# When Style Breaks Safety: Defending LLMs Against Superficial Style Alignment

In this paper, we investigate three questions: 
1. Do style patterns affect LLM safety? 
2. How do safety vulnerabilities emerge during superficial style alignment? 
3. How can we mitigate these risks during the alignment process?

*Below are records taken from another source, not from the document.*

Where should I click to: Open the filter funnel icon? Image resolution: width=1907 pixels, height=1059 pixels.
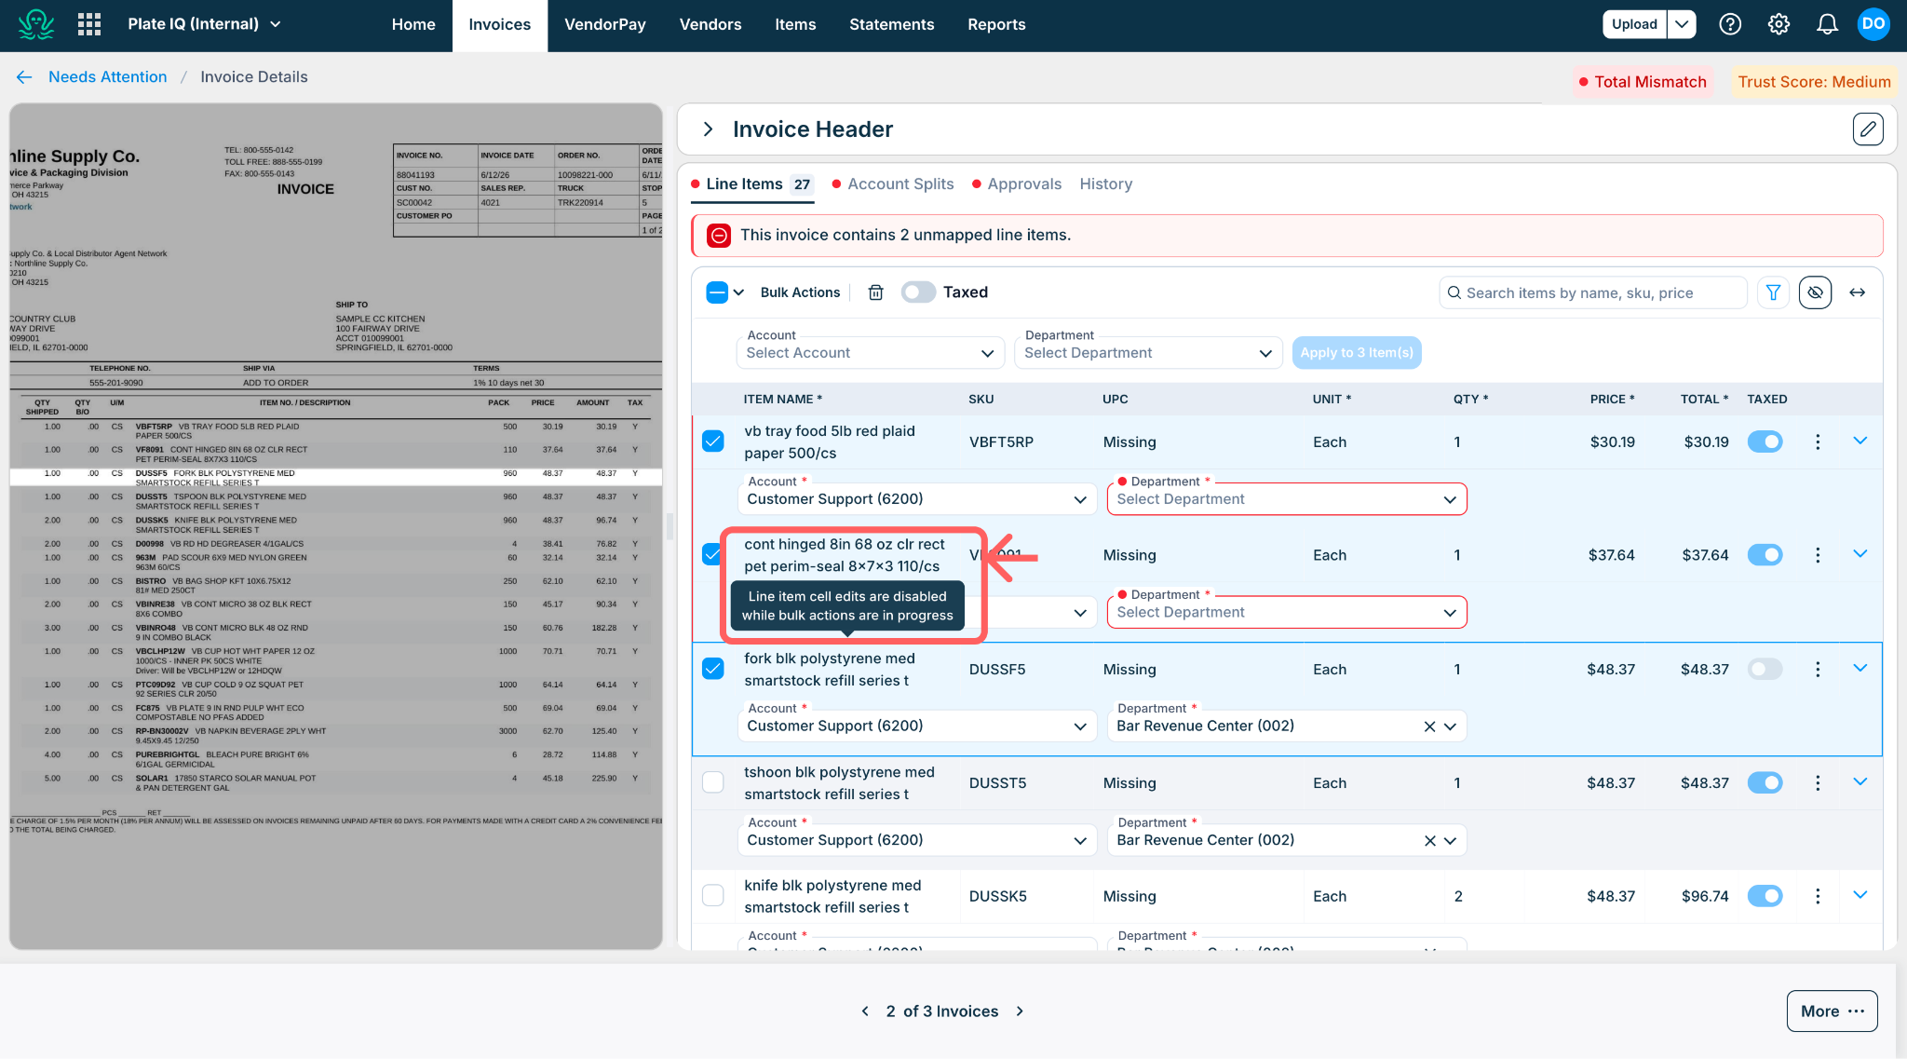pos(1773,292)
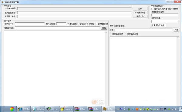Open the second WinRAR archive taskbar item
The height and width of the screenshot is (112, 182).
click(94, 109)
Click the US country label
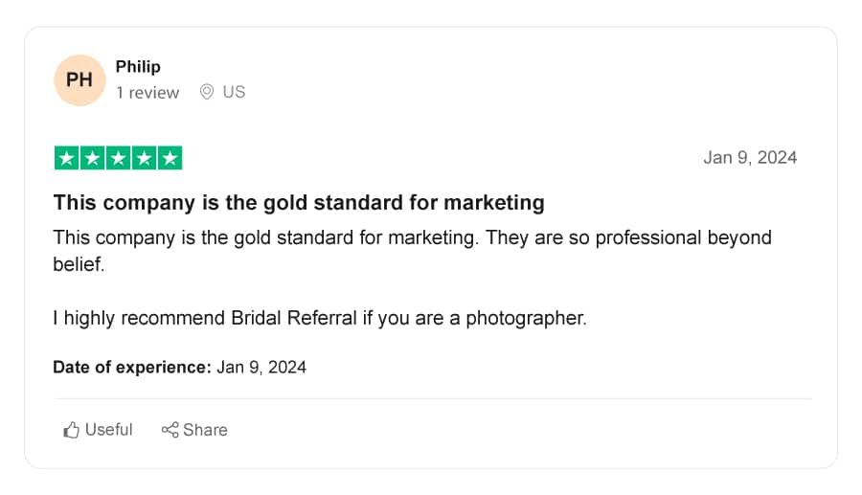The image size is (862, 495). pyautogui.click(x=234, y=92)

**Please note that we are unable to release the jailbreak datasets and model outputs due to safety considerations.**  
**However, all results can be easily reproduced using the provided code.**

## InflatedASR

This folder contains the code implementation for the first research question.  
We recommend the following workflow:

1. Dataset Preparation: Run ```Setup.ipynb``` to prepare the jailbreak datasets.
2. Jailbreak Execution & Evaluation: Use ```jailbreak.py``` to run jailbreak attacks and ```evaluate.py``` to evaluate model responses.
3. Additional Features: Compute attention difference with ```attention.py``` and entropy with ```uncertainty.py```.
4. Result Analysis: Use ```Analysis.ipynb``` to analyze results and generate the relevant figures.

## StyleAlignment

This folder contains the code implementation for the second research question.  
We recommend the following workflow:

1. Dataset Preparation: Run ```Setup.ipynb``` to prepare the fine-tuning datasets.
2. Instruction Tuning: Fine-tune models using LLaMA-Factory [1].
3. Evaluation: Use ```evaluate.py``` to assess the safety and utility of the fine-tuned models.
4. Analysis: Use ```Analysis.ipynb``` to analyze results and generate the relevant figures.  

## SafeStyle

This folder contains the code implementation for the third research question.  
We recommend the following workflow:

1. Dataset Preparation: Run ```Setup.ipynb``` to prepare the fine-tuning datasets.
2. Instruction Tuning: Fine-tune models using LLaMA-Factory [1].
3. Evaluation: Use ```evaluate.py``` to assess the safety and utility of the fine-tuned models.
4. Analysis: Use ```Analysis.ipynb``` to analyze results and generate the relevant figures.  

<hr style="border: none; height: 1px; solid #eaecef;" />

[1] Zheng, Yaowei, et al. "LlamaFactory: Unified Efficient Fine-Tuning of 100+ Language Models." ACL 2024.